The following example shows how to use the `LOG()`

function without the `base`

argument. It returns the natural logarithm of the number 10.

```
SELECT LOG(10);
```

The output is:

`2.302585092994046`

This means that the natural logarithm of 10 is approximately 2.302585092994046.

### Example 2: Using the base argument

The following example shows how to use the `LOG()`

function with the `base`

argument. It returns the logarithm of the number 100 to the base 10.

```
SELECT LOG(10, 100);
```

The output is:

`2`

This means that the logarithm of 100 to the base 10 is 2.

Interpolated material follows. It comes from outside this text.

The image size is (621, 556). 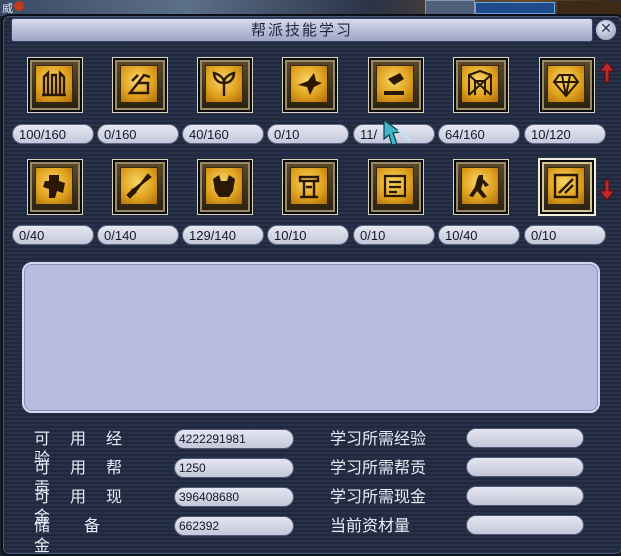 I want to click on skill-level-field: 0/160, so click(x=138, y=134).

### Example 3: Using the base argument with a value of e

The following example shows what happens when the `LOG()`

function is used with the `base`

argument that is equal to `e`

. It returns the same result as the `LOG()`

function without the `base`

argument.

```
SELECT LOG(EXP(1), 10);
```

The output is:

`2.302585092994046`

This means that the logarithm of 10 to the base `e`

is the same as the natural logarithm of 10.

## Related Functions

There are some other functions that are related to the `LOG()`

function in Mariadb. They are:

`LN()`

: This function is a synonym for the`LOG()`

function. It has the same syntax and behavior as the`LOG()`

function.`LOG2()`

: This function returns the logarithm of a number to the base 2. It is equivalent to the`LOG()`

function with the`base`

argument of 2.`LOG10()`

: This function returns the logarithm of a number to the base 10. It is equivalent to the`LOG()`

function with the`base`

argument of 10.`EXP()`

: This function returns the exponential value of a number. It is the inverse of the`LOG()`

function, meaning that`EXP(LOG(x)) = x`

for any positive`x`

.

Here are some examples of using these related functions:

```
-- Get the natural logarithm of 10
SELECT LN(10);
-- Get the logarithm of 16 to the base 2
SELECT LOG2(16);
-- Get the logarithm of 1000 to the base 10
SELECT LOG10(1000);
-- Get the exponential value of 2
SELECT EXP(2);
```

## Conclusion

In this article, we have learned how the `LOG()`

function works in Mariadb. We have seen its syntax, examples, and related functions. We have also learned how to use the optional `base`

argument to specify a different base for the logarithm. The `LOG()`

function is a useful function to calculate the logarithm of a number. It can be used for various purposes, such as scaling, growth rate, exponential decay, etc.